So I'm going from the twenty eleven MAVs all the way through to this theoretical twenty twenty five championship of ok I'm a city team. If they were to win, where would they rank? I thought the twenty seventeen Warriors were the obvious number one. That is the most talented roster ever assembled in the history of the NBA. I don't think it's particularly close. They had the second and third best players in the league playing on the same team.

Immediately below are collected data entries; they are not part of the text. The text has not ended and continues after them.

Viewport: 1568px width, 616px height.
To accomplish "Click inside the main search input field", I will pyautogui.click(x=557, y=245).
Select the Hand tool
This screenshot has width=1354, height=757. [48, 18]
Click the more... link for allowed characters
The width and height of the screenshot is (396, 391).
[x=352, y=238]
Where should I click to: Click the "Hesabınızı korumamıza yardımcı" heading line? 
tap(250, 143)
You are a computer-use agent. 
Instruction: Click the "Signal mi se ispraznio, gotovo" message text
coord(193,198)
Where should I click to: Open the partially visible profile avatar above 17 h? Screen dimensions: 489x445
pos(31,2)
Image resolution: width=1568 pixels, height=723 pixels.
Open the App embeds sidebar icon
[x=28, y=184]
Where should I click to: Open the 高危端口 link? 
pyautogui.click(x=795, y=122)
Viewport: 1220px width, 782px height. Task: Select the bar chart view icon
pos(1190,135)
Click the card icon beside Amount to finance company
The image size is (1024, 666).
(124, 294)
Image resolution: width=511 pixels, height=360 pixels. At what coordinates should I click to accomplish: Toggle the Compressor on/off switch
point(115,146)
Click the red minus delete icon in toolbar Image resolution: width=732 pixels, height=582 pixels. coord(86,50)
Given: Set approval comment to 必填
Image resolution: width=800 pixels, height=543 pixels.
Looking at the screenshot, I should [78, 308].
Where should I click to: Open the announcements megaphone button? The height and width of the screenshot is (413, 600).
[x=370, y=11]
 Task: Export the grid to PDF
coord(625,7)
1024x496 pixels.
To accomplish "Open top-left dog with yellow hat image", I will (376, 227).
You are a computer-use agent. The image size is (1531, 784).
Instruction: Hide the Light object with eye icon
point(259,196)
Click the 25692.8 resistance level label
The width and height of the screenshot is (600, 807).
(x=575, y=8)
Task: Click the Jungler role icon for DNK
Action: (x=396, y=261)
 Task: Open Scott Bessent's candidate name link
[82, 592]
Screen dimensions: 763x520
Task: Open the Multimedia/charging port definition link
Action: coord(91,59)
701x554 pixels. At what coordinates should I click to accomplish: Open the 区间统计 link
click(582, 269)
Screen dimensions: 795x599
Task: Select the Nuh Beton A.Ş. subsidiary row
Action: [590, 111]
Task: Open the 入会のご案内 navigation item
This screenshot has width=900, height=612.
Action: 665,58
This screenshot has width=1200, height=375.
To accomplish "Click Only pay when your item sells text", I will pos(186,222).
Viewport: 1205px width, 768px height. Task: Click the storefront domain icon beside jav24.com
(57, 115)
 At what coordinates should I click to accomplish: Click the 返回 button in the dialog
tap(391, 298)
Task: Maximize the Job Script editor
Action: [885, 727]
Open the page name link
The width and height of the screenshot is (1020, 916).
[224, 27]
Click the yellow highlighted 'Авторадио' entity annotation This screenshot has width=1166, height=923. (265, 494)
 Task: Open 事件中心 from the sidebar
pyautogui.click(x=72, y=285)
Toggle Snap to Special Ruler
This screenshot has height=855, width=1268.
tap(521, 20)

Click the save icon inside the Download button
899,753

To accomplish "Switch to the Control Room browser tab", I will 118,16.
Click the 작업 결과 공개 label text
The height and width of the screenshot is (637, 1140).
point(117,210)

They had Klay Thompson, who at the time was one of the highest level starters in the league, an elite defensive player, the second best shooter to ever play the game. That was a phase of his career as well, when he was really starting to come together as a more consistent playoff performer. Klay Thompson was ridiculous. Draymond Green the best defensive player of our era, Andre Gudala one of the most gifted role players of our era. Seventeen one

Warriors clear the field. In my opinion, I think they're the greatest basketball team ever assembled, even counting the nineties Bulls, even counting the eighties Celtics and Lakers. I don't think anyone's come close. I just think they're far and away the best team in NBA history. Simple way to put it. They were in that blood bath of a Western conference and they literally swept them. They swept the entire West.

They won fifteen straight playoff games before the Cavs finally were able to beat them once in a game in Cleveland in game four of that NBA Finals run. The twenty seventeen Warriors clear the field. I think there's actually a gap between them and everyone else. Number two for me the twenty twenty five Thunder with Land right there, sixty eight wins, beating the types of teams they would beat on the way. To me, that clears the other teams that are on this list. Where it gets interesting

is starting to talk about those teams. Number three for me was the twenty thirteen Heat. They won sixty six games. They were defending champ which is another layer to add to this as well, and beating that San Antonio Spurs. They have back to back seven game series in the playoff run. They beat that Indiana Pacers team in seven in the Conference finals, and then they beat that San Antonio Spurs team in seven in the NBA Finals. That's San Antonio Spurs team is also on this list as

the twenty fourteen Spurs. I have them at number four. They beat Dirk's MAVs in the first round. They beat Kevin Durant's Thunder in the Conference finals, and they beat Lebron and Dwayne Wade in the Miami Heat in the NBA Finals. Not as successful as a regular season, I think they only won sixty two games, but a more impressive playoff run, so I put them on that list, and then the fifth best team since twenty eleven. The twenty twenty four Celtics kind of a weak playoff field.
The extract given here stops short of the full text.